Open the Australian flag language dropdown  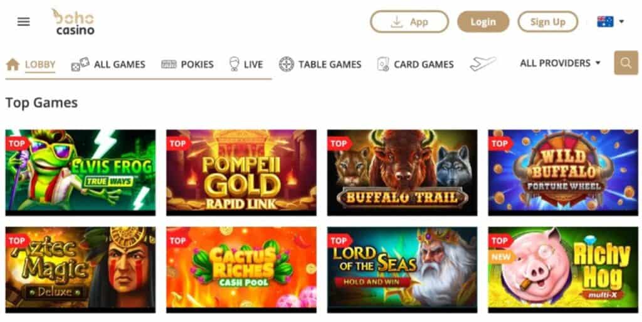coord(610,22)
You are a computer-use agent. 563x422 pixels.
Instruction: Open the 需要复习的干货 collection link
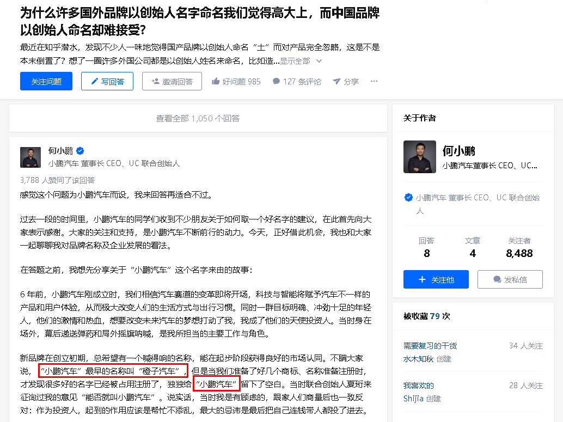pyautogui.click(x=430, y=346)
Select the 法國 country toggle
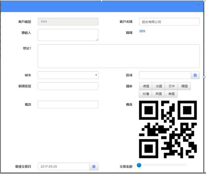 pyautogui.click(x=159, y=86)
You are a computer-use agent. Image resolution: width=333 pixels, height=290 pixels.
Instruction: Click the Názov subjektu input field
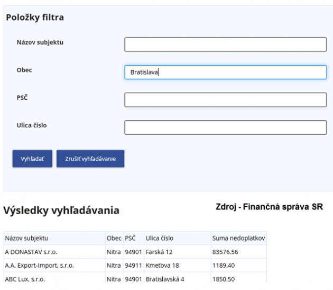click(x=225, y=45)
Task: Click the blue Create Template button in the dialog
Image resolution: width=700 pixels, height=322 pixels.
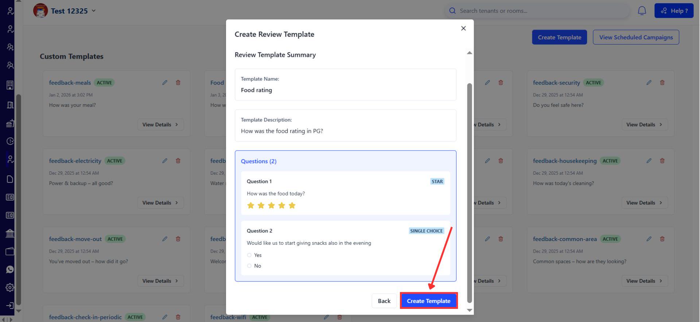Action: tap(428, 301)
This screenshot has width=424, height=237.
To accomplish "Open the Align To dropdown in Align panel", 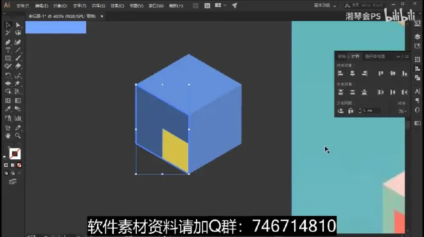I will point(402,111).
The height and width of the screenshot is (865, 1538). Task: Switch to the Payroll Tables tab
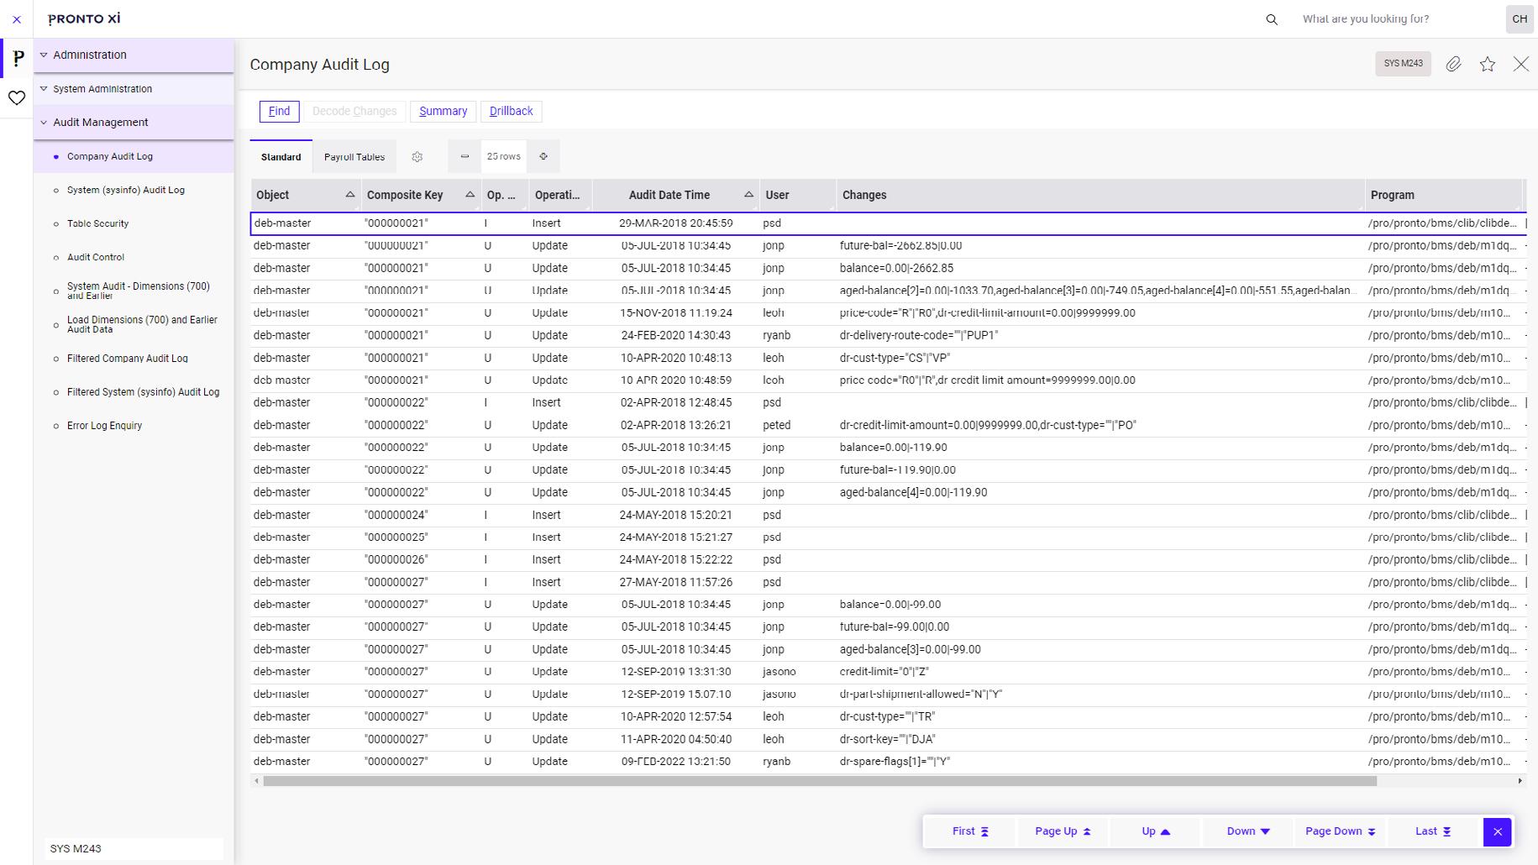click(354, 156)
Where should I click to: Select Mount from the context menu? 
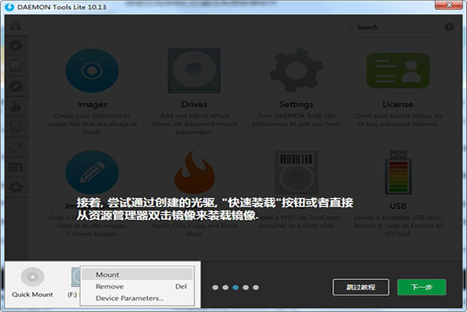click(x=107, y=275)
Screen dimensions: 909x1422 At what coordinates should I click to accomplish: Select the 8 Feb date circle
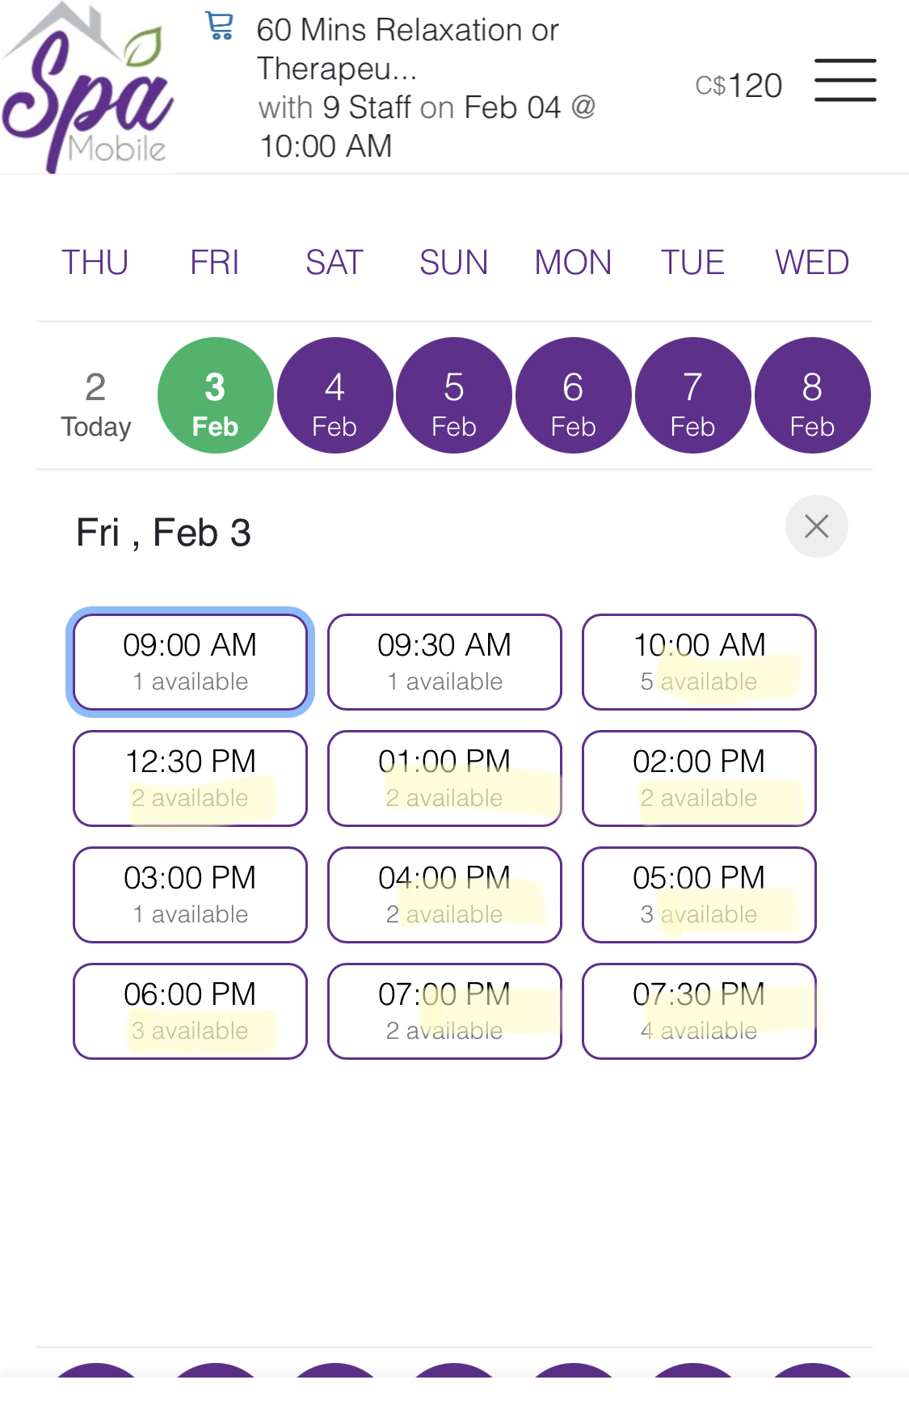pyautogui.click(x=812, y=395)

▶ EXERCISE BRIEF: Pick out each line of the data above that contains the string "Select", and copy those lines. Match case exactly.

▶ CORRECT RESULT:
Select the 法國 country toggle
Where should I click to: Select Mount from the context menu? 
Screen dimensions: 909x1422 At what coordinates should I click to accomplish: Select the 8 Feb date circle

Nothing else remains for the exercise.